Divórcio | Crítica

Em comédias românticas temos sempre aquele aquela famosa história que meio que segue uma fórmula né? Demora para o mocinho e mocinha se conhecerem, para ficarem juntos eles tem que superar alguns obstáculos e só depois terem o felizes para sempre. E no caso do nacional, Divórcio (2017) o filme faz questão de contar o que acontece depois de um final digno de contos de fadas para Noeli (Camila Morgado) e Julio (Murilo Benicio). Com isso a produção acerta em muitas coisas, principalmente com a escolha do elenco principal.

Com uma trama ágil e moderna, a comédia é um clássico Guerra dos Sexos, versão do interior e super atual! O grande destaque é a química entre Morgado e Benicio que estão fantásticos e hilários juntos, como o casal do interior de São Paulo que se casa, criam família e um negócio juntos mas depois alguns anos com uma mesma rotina começam a implicar com as pequenas coisas uns dos outros.

Foto: Guilherme Maia/Warner Bros

Agora a dupla está em pé de guerra para um defender tudo aquilo que construiram juntos. Com situações muito bem trabalhadas e um história amaradinha, a comédia mostra de uma forma leve pequenas situações dignas de uma comédia romântica americana ou um quadro do humorístico Saturday Night Light.
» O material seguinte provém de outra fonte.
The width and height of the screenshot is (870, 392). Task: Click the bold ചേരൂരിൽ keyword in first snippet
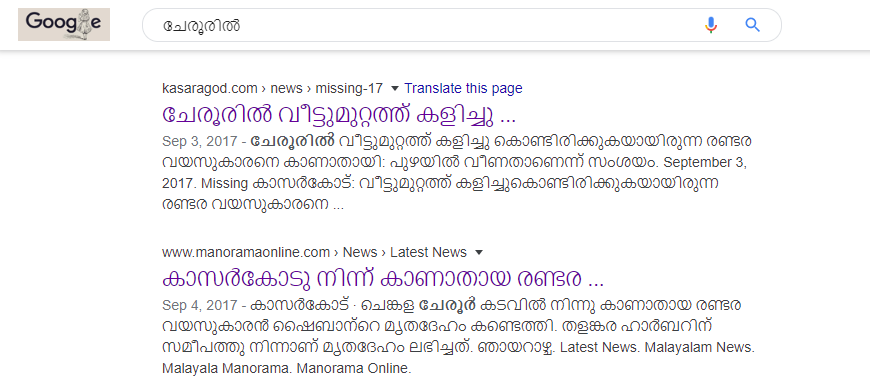(x=292, y=141)
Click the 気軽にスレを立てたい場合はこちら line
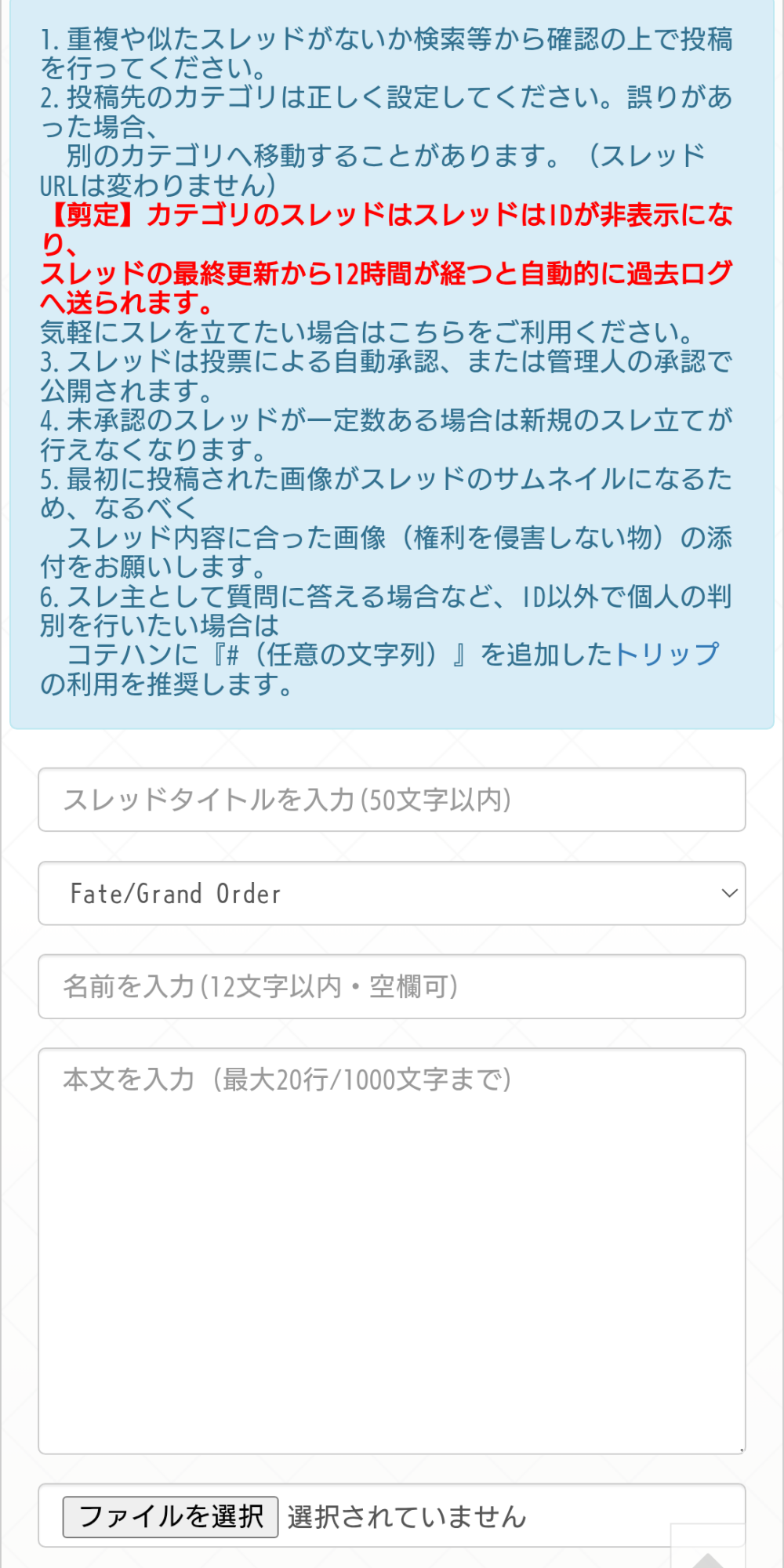Viewport: 784px width, 1568px height. click(367, 332)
Com uma pitada de humor sarcástico o roteiro de Paulo Cursino, dos filmes de Pernas pro Ar e Até que a Sorte Nos Separe, abusa de situações para criar momentos que deixam os atores principais soltos e a vontade para se jogarem com o casal sem noção Noeli e Julio.  A caracterização desde das roupas, ao jeito de falar e no caso de Benicio de rir mostram a grande preocupação em fugir do óbvio e ambientar a trama em Ribeirão Preto em vez do eixo Leblon-Jardins o que deixa o filme com um ar de novo, com uma comédia mais física que deve agradar o público brasileiro. O filme acerta e muito nesse sentido.

Morgado faz uma personagem interessante que está disposta a tudo pela família mas principalmente ser feliz, o sotaque e o jeito doce meio do interrrrrior deixam a produção com um ar ainda mais engraçado. Benicio em sua primeira comédia mostra uma veia cômica muito interessante e realmente está dentro do tom e confortável no papel. O filme conta ainda com participações que deixam a comédia com um ar ainda bem engraçado, Angela Dippe e André Mattos roubam as cenas como os advogados sem coração de cada um dos personagens principais.
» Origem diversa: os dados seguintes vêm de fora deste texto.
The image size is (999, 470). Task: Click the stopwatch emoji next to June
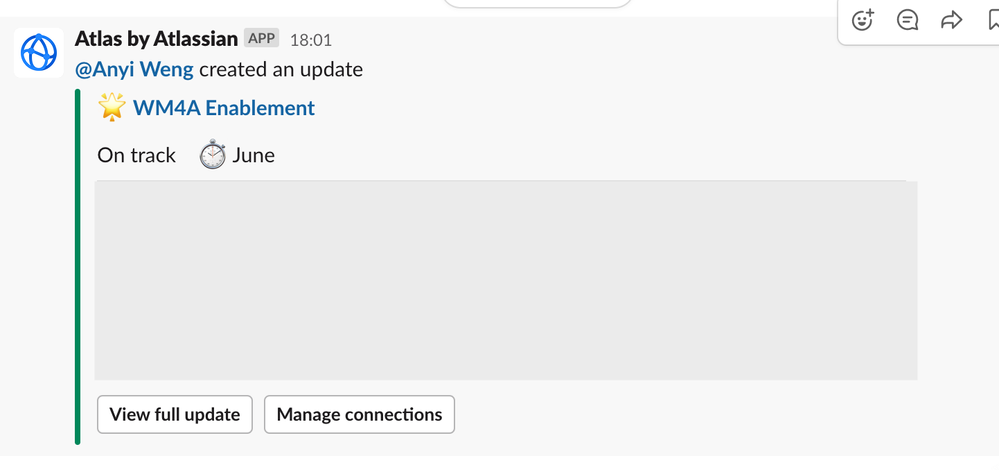coord(212,155)
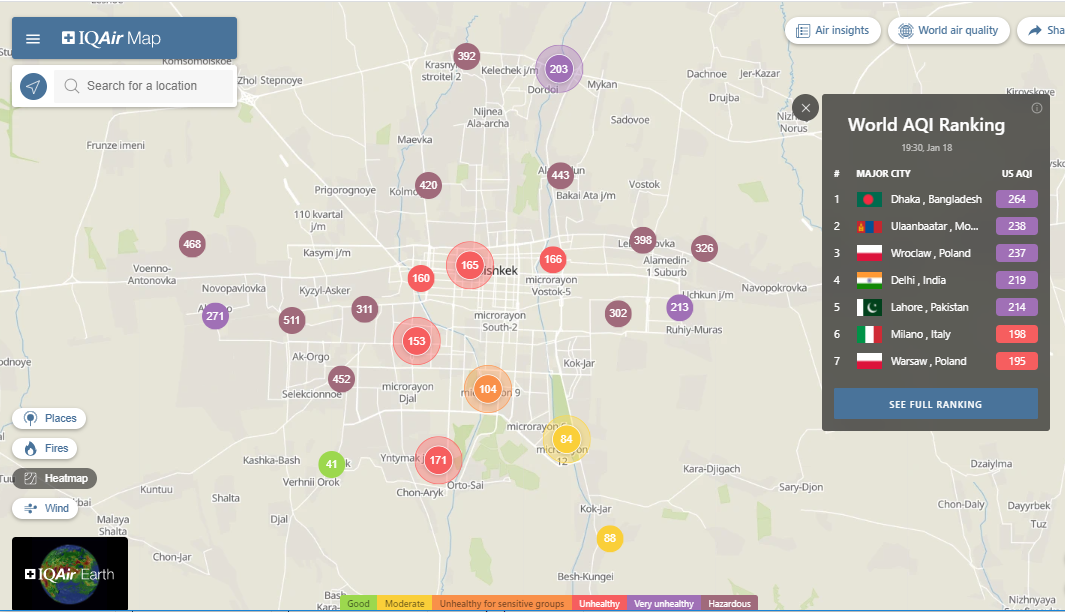Toggle the Fires map layer
The image size is (1065, 612).
point(46,449)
Mesmo com algumas tramas meio paralelas não tão bem desenvolvidas e até com personagens demais o filme ainda é um grande acerto nacional. Com uma trilha sonora sertaneja que deve agradar os fãs, o filme é uma comédia leve, nada pretensiosa e que conta uma história até que não muito original mas que se acerta graças ao talento do seu casal protagonista. Ao criar tramas paralelas isoladas para depois juntar tudo novamente o filme fica com um ar mais serializado onde temos muito tempo de tela gosto com algumas explicações não muito necessárias mas que no final acabam mais incomodando.

Mas é um filme diferente de outras comédias brasileiras, tem um humor mais polido mesmo sendo totalmente popular e que deve se conectar com o público, afinal o casal passa por algumas situações até possíveis de se acontecerem mesmo que no filme elas acabem sendo amplificadas para a proposta da comédia. Com a garantia de boas risadas, Divórcio é um filme para a família, namorados, maridos e mulheres que conta de forma bem humorada as desventuras de um casal de apaixonados que passa por situações engraçadas e até malucas.

Nota do Crítico:

Divórcio chega aos cinemas nacionais em 21 de setembro.